Find every line of the records that contains the word "Where" and copy each one out. Case counts.
** BEGIN INPUT MATERIAL **
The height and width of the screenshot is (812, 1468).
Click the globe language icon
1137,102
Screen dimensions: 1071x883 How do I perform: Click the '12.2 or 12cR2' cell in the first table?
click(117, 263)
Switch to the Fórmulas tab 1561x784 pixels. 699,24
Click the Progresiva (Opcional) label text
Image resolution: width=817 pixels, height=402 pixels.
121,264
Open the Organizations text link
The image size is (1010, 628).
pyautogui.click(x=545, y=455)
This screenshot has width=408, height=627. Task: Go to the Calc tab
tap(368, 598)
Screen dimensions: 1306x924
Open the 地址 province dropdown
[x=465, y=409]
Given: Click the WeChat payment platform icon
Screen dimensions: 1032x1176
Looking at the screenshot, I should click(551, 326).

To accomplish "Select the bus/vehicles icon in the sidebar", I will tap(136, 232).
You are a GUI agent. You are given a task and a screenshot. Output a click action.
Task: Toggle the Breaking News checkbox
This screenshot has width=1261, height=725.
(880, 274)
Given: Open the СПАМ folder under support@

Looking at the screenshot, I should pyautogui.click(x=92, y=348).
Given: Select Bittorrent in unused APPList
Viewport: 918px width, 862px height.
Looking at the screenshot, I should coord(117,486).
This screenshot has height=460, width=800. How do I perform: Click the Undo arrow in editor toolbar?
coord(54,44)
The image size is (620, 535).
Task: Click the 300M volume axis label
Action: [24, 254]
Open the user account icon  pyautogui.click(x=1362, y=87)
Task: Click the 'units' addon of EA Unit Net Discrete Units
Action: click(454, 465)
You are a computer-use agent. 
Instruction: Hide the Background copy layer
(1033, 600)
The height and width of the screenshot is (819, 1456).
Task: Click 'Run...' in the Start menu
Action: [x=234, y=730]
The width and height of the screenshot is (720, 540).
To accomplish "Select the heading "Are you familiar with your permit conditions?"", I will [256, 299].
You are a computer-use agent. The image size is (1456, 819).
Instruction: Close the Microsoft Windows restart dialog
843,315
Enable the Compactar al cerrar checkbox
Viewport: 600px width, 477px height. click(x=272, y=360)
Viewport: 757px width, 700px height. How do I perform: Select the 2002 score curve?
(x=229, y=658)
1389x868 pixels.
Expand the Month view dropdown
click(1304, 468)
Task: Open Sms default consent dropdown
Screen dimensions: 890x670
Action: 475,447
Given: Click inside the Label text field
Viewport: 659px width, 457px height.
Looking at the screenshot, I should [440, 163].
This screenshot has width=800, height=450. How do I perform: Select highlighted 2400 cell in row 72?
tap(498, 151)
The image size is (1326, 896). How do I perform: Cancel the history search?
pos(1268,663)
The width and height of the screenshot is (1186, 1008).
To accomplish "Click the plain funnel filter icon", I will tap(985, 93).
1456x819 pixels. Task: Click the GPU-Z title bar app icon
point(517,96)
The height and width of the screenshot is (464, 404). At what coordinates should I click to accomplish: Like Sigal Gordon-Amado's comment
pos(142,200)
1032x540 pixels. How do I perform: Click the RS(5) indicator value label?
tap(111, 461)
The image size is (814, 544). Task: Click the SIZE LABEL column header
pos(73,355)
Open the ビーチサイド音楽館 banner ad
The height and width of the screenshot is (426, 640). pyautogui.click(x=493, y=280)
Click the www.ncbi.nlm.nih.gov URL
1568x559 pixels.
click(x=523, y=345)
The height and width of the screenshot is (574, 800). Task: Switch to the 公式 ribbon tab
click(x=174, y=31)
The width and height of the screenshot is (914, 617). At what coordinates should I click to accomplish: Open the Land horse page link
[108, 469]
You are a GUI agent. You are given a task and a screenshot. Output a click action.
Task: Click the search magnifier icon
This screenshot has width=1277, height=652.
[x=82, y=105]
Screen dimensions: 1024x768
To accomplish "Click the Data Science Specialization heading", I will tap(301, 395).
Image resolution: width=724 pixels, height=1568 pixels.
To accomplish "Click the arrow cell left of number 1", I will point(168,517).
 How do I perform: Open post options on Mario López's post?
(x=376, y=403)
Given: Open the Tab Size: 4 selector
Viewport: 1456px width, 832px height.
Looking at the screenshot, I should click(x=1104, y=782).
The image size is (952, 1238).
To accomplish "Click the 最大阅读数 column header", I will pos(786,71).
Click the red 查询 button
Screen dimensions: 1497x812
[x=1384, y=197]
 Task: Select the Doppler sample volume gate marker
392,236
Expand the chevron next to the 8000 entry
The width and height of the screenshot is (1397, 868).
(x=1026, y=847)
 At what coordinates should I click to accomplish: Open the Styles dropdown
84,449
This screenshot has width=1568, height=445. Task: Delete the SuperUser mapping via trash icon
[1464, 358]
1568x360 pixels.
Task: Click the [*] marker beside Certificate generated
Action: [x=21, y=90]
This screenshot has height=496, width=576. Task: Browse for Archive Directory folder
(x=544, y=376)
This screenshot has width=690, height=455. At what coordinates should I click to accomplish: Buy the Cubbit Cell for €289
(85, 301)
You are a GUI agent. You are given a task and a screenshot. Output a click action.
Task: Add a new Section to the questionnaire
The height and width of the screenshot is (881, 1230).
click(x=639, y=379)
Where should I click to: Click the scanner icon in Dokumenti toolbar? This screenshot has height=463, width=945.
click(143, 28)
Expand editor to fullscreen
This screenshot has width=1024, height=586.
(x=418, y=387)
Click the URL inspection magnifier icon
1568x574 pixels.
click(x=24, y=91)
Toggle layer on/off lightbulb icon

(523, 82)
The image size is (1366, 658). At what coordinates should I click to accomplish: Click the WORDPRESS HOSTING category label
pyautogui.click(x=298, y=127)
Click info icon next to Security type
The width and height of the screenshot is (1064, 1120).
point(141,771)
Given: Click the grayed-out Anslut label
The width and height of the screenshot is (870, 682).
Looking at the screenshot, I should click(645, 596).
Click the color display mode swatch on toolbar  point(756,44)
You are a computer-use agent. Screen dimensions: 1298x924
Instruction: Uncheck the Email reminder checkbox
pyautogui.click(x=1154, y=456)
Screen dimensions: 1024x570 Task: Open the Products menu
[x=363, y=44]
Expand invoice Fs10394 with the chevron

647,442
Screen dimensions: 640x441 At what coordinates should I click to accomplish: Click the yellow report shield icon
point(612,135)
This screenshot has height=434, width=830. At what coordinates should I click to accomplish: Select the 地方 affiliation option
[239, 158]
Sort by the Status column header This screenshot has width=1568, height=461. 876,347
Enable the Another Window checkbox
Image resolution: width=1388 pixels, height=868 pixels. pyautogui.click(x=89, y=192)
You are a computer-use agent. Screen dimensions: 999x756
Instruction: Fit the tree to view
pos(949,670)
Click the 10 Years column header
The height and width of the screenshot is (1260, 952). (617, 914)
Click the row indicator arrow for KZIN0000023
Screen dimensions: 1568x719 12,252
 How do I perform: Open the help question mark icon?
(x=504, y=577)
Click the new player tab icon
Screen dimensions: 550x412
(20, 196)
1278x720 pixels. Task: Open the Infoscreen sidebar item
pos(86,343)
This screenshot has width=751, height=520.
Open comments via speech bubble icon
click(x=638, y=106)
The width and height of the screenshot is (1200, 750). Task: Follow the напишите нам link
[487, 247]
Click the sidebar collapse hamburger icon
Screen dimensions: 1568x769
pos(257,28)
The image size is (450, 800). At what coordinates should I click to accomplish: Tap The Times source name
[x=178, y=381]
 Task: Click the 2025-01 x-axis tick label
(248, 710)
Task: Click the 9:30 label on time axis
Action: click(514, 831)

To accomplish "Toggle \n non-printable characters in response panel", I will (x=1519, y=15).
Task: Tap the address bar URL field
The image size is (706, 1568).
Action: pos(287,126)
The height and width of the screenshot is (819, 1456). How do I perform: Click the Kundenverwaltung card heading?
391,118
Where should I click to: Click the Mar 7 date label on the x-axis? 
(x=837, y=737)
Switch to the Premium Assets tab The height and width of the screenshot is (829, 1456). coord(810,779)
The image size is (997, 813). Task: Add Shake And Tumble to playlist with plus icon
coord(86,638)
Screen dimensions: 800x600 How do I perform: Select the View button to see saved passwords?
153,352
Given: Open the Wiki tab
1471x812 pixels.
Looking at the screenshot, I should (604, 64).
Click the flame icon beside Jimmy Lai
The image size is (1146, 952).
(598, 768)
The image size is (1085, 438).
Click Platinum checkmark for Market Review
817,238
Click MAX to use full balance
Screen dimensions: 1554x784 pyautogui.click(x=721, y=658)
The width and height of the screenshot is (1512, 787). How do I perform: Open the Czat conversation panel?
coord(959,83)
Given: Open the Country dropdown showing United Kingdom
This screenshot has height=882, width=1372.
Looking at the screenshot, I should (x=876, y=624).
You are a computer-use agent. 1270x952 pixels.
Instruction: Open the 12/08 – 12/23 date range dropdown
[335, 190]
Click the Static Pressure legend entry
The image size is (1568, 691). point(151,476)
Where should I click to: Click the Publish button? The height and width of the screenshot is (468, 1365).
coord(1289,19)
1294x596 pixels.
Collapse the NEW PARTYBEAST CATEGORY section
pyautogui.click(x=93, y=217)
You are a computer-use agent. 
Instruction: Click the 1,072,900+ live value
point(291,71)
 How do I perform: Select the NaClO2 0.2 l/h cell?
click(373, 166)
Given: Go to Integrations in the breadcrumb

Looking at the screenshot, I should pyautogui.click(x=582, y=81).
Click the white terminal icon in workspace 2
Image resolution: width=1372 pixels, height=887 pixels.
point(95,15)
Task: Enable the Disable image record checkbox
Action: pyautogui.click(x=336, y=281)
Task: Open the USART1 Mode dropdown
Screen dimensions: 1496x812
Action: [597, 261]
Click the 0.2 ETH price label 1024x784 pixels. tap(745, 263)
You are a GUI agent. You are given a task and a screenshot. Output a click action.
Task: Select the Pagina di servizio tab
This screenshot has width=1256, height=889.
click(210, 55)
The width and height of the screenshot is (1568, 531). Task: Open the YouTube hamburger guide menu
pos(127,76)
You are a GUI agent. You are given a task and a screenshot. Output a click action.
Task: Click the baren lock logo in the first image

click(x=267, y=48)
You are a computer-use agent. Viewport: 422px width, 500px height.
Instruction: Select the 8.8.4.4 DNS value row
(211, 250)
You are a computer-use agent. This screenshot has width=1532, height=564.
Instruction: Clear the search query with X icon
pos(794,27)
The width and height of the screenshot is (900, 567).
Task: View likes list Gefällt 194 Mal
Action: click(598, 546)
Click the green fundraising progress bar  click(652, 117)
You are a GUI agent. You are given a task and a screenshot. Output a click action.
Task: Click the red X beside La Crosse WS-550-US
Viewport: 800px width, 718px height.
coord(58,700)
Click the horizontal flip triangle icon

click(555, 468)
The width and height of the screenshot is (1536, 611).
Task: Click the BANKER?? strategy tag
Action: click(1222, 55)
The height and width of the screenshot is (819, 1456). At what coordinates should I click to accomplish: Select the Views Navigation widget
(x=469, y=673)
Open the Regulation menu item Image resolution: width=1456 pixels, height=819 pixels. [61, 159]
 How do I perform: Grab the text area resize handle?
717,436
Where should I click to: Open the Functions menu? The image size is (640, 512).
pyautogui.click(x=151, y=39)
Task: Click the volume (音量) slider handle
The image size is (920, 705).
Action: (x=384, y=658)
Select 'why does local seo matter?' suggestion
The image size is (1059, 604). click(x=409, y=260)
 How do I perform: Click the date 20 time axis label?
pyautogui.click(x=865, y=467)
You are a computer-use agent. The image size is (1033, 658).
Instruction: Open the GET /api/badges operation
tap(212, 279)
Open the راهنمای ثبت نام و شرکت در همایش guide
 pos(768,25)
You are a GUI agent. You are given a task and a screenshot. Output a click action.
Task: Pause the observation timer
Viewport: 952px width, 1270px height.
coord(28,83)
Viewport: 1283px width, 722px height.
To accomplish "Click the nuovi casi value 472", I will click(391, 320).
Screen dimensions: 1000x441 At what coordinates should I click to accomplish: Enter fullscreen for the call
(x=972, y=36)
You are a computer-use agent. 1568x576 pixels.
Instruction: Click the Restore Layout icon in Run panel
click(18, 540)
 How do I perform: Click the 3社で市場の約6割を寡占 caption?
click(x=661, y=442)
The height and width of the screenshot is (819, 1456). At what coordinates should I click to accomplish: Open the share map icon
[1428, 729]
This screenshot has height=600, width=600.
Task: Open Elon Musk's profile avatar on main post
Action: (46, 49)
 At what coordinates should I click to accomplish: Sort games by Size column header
** END INPUT MATERIAL **
SOLUTION FOR THIS EXERCISE |
Where should I click to: Click the scanner icon in Dokumenti toolbar? This screenshot has height=463, width=945.
Where should I click to: Click the Mar 7 date label on the x-axis? 
Where should I click to: Click the Publish button? The height and width of the screenshot is (468, 1365).
Where should I click to: Open the Functions menu? The image size is (640, 512).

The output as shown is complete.